Study text:
Breaking Into the US System Has Always Been Hard

IMGs often have to take extra steps to ensure entry into the US system. Busharat Ahmad, MD, a retired ophthalmologist who helped found the IMG Section of the American Medical Association (AMA) in the 1990s, recalls that he didn't get into the US system in one easy step.

Dr Ahmad was part of the first great wave of IMGs into the US in the 1950s. He came here hoping to train in ophthalmology after graduating from the University of Karachi in Pakistan in 1956. "I got a couple of responses, but no dice," he recalls. He was told it was impossible for an IMG to get into a US ophthalmology program. However, he tried a program in London and was accepted there. On the strength of the British diploma, he was able to get into an ophthalmology program in St Louis and, finally, into one at Harvard.

Getting into the US system is still a difficult task for IMGs today. Because their educational backgrounds are often viewed here as being unclear, and because they often lack a favorable letter of recommendation from a US physician, "It's harder to get a sense of their medical reasoning abilities and procedural skill sets from the standard outside documentation," says Dr Talmon, the pathology program director.

"So when we look at foreign-national IMGs," he continues, "we tend to look at only the very best." These applicants have very high USMLE scores and high grades, or have done research work at a world-class institution. Many other program directors feel this way, too. A 2010 study[6] found that when psychiatry and family practice programs were given identical applications, they were 80% more likely to respond to US seniors than to IMGs.

The higher bar for FIMGs means they have to work harder and do more. Writing in 2011, Kenneth Christopher, MD, a nephrologist who is assistant director of the Preliminary Residency Program at Brigham and Women's Hospital in Boston, estimated that whereas most US seniors take about 4 weeks to study for Step 1 of the USMLE, some IMGs study for 2 focused years.[7]

Carl Shusterman, an immigration-law attorney in Los Angeles, reports that many FIMGs arrive in the US on student visas 2 years before applying for programs, so that they can take prep courses for the USMLE at such companies as Kaplan. They also try to get paid observerships and externships at hospitals, so that they can gain some clinical experience and make contacts with physicians. In addition, they may take research positions in the United States as another way to stand out when they contact program directors.

But many don't make it. "I spent close to US $18,000 [and] wasted 2 years," a Pakistani IMG who failed to get a match wrote[8] on a website for IMGs in 2013. "My fiancée of 5 years almost left me and it was very hard convincing her to stay."

Source data:
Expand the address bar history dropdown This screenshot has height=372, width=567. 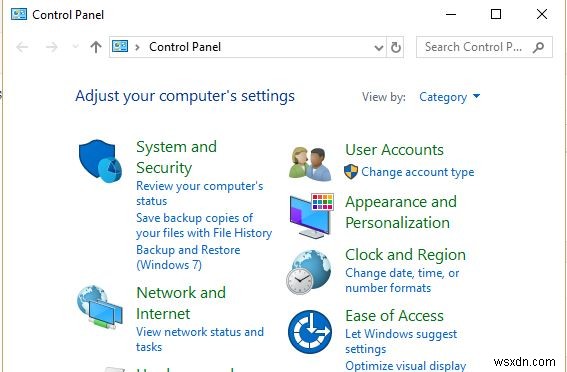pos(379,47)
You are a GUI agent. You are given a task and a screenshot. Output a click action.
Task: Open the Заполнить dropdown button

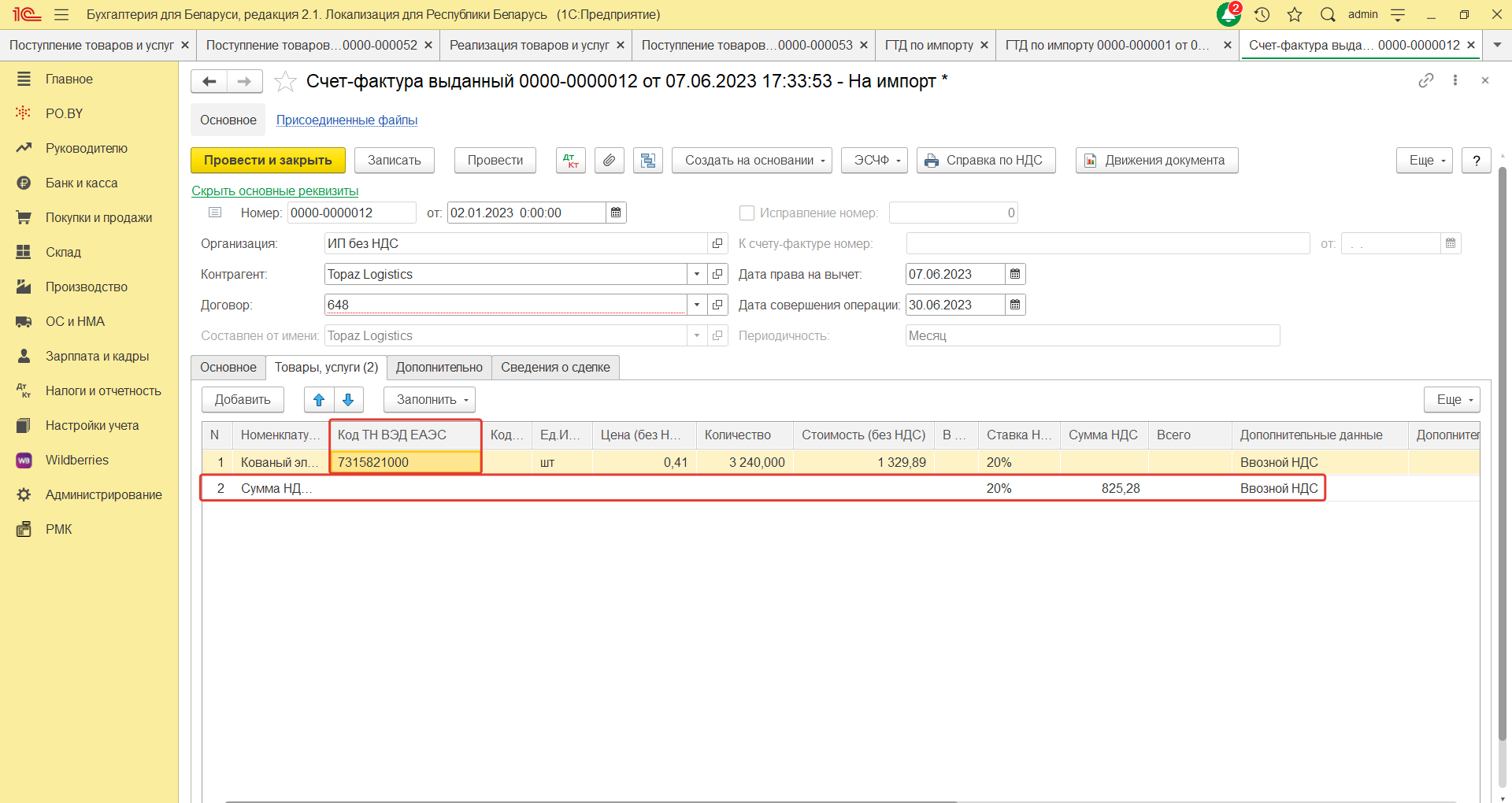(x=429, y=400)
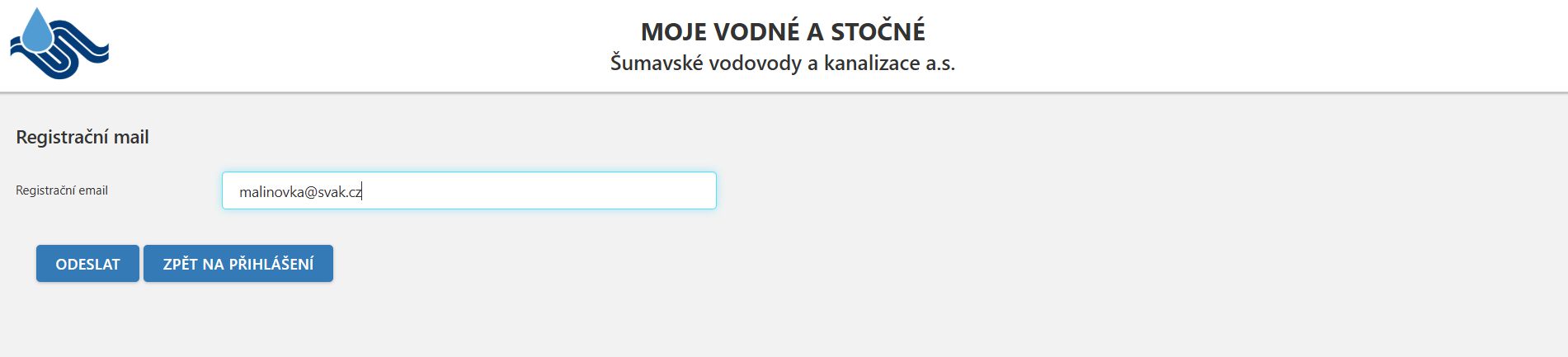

Problem details: In the text about IMGs breaking into the US system, how much more likely were psychiatry and family practice programs to respond to US seniors than to IMGs when given identical applications?

Answer box: They were 80% more likely to respond to US seniors.